'Ida' Is the Female Road Trip Comedy America Needs
While Paul Feig is making it his life’s work to reinvent just about every comic genre with a female cast — he’s done the bachelor party movie with Bridesmaids, the buddy cop flick with The Heat, and he is developing the secret agent comedy with Spy and a remake of Ghostbusters (which is a genre all its own) — he’s not the only director carrying this operation forward. Now, I wouldn’t quite assume that it's the mission statement of Pawel Pawlikowski to transplant the road trip milieu of Planes, Trains and Automobiles to a female lens in his latest film Ida, but this is certainly a fortunate byproduct of the story he wanted to tell.
Ida hasn’t exactly earned the kind of attention won by Bridesmaids, or even the simple rumors of the upcoming Ghosbusters reboot. But the small, quiet, often intensely dramatic Polish movie about two women navigating post-World War II is the stuff Feig’s dreams are made of: a de facto appropriation of all the tropes and shtick of a 1980s classic in a wholly fresh setting. One that, despite its morbid drapery, is remarkably conducive to the comic tone warranted by anything that might be deemed a bearer of the Planes, Trains and Automobiles torch.
The decree of Ida as such might be surprising to those who have only heard of the movie or read its premise. Its nomination in the 2014 European Film Awards’ top category of European Film, distinct from the European Comedy category, might brand it with an exclusively dramatic reputation (although fellow European Film nominees include the hilarious Force Majeure and humorously macabre Nymphomaniac). However, Ida is in earnest a champion of the comic tradition of the odd couple at odder odds with the world, one perfected by Steve Martin and John Candy.
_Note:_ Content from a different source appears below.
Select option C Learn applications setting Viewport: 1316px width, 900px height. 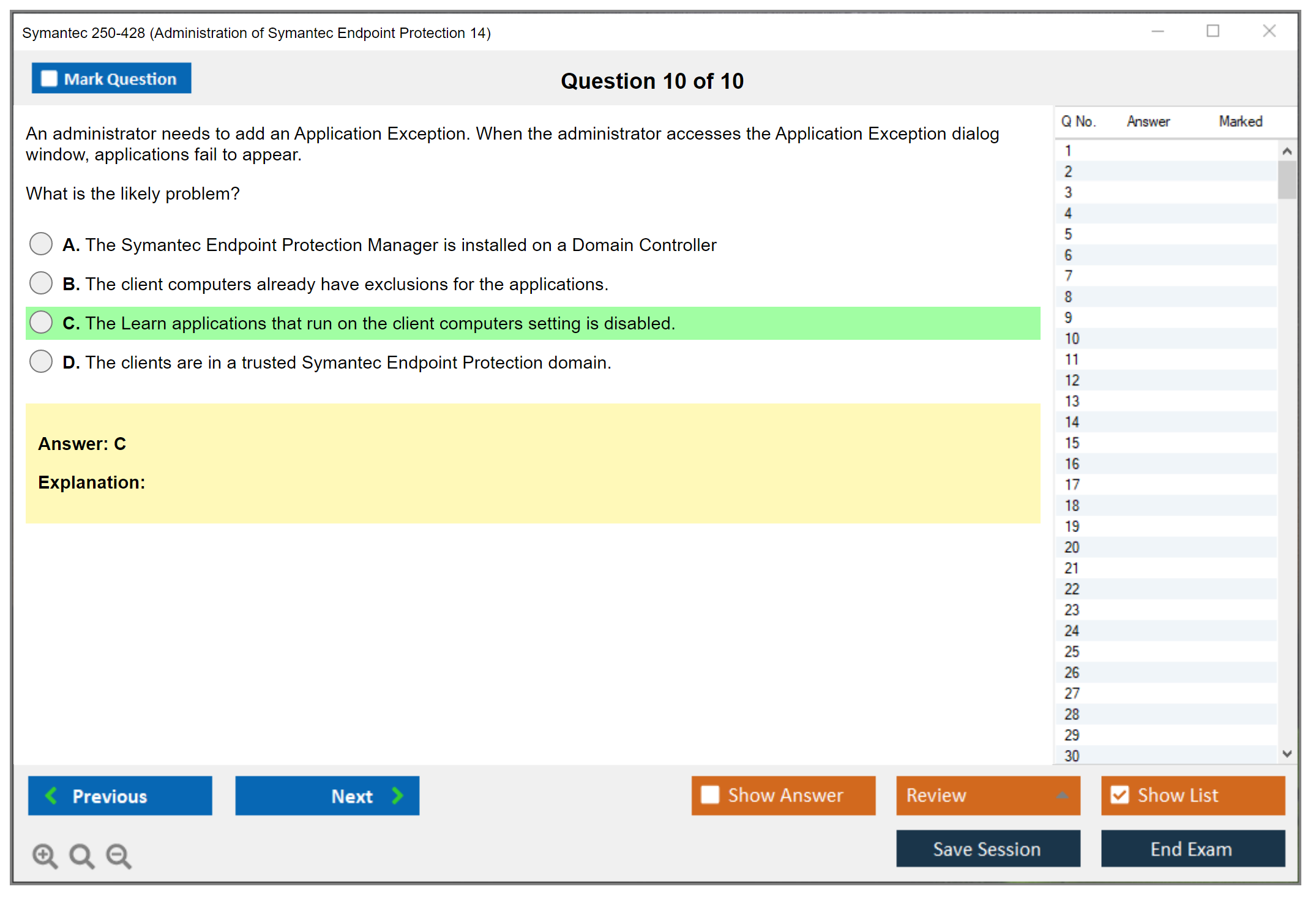[41, 323]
Young Agata Trzebuchowska, playing approximately 18 years old in the movie, takes on the Martin role — as Anna, she is the stony straight man whose convent-induced anxiety keeps her a clear distance from a functional relationship with the planet Earth. The same degree of dysfunction rests in Anna’s aunt Wanda — the Candy character, played by Agata Kulesza — a woman entirely uninterested in tact or decorum, preferring instead brash honesty and the many gains of hedonism.
After a lifelong separation, orphaned Anna finds Wanda, her only family, and takes to the road with her worldly aunt to discover the unknown facets of her lineage. Along the way, they hit the usual roadblocks: oddball strangers, unexpected detours, run-ins with the cops... some of which make for the funniest parts in the movies this year.
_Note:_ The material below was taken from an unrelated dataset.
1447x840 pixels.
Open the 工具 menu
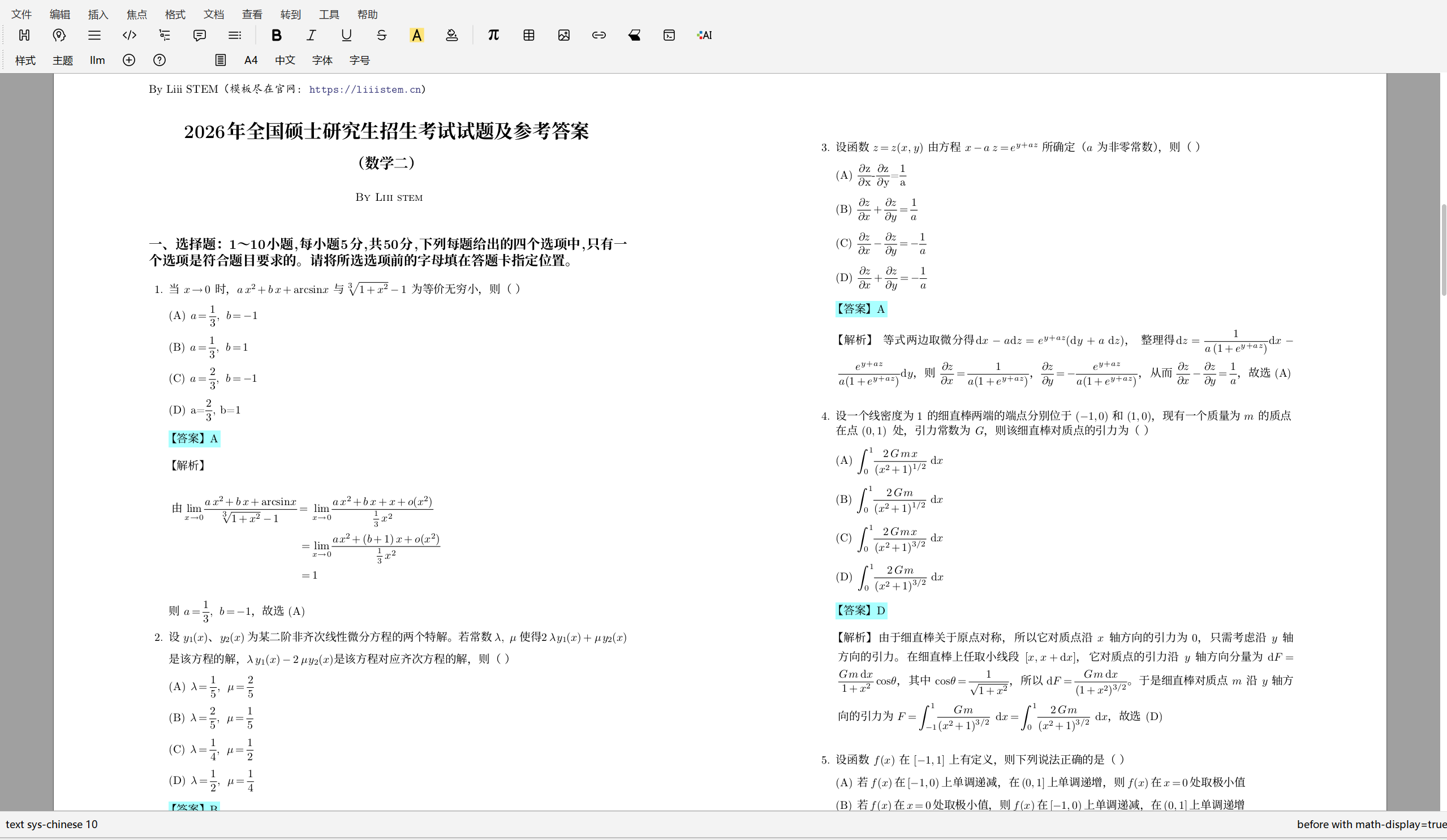point(329,14)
This recipe is one we’ve seen take many forms in cinematic history. So few of these, though, have placed women characters at the proverbial and literal wheel. Trzebuchowska is just as funny with perpetual discomfort as predecessors like Martin; as Anna, she trembles hysterically at every provocation, victim more than anything else to her magnificent array of paranoia.
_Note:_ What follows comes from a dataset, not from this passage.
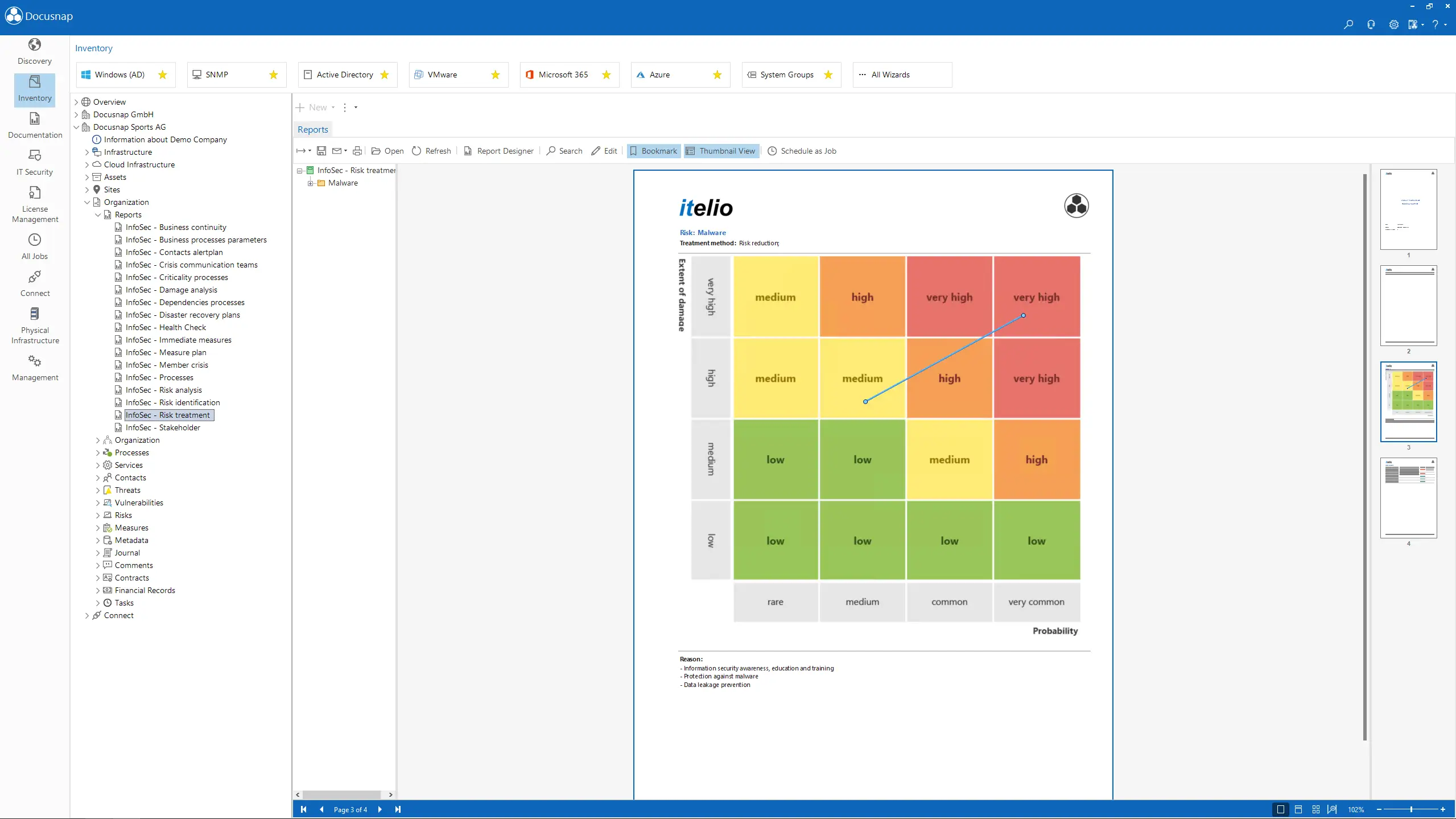Click Schedule as Job button
1456x819 pixels.
802,151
Kulesza, the comic powerhouse of the movie, plays that Candy-esque disregard with incredible bravado, pumping in an extra layer of cynicism to render her less bumbling than decidedly dismissive of the world on the whole. Passing judgment on everyone in her path as she careens through Eastern Europe, Wanda can steal a scene via caustic eye roll alone.
Granted, anyone heading into Ida expecting nothing but laughs is being misled. The movie is regularly serious and at times terribly sad. But none of this should surprise any viewer preparing for a coming-of-age film set in the wake of the Holocaust. What does need to be called out is Ida’s aptitude at comedy. Not simply as a movie with such a bleak backdrop, but as one occupied almost exclusively by two women.
About 20 years apart in age, Trzebuchowska and Kulesza make a majestic comic pair. They play against one another terrifically, and in collusion against the world even better. While I applaud all of Feig’s efforts to bring new attention to the prowess of today’s female comedians through yesterday’s celebrated traditions, his work in this field is certainly not alone. Even if director Pawlikowski didn’t set out to revamp the road trip comedy for a female voice, his Ida is certainly an example thereof, and one that is more than worth the effort.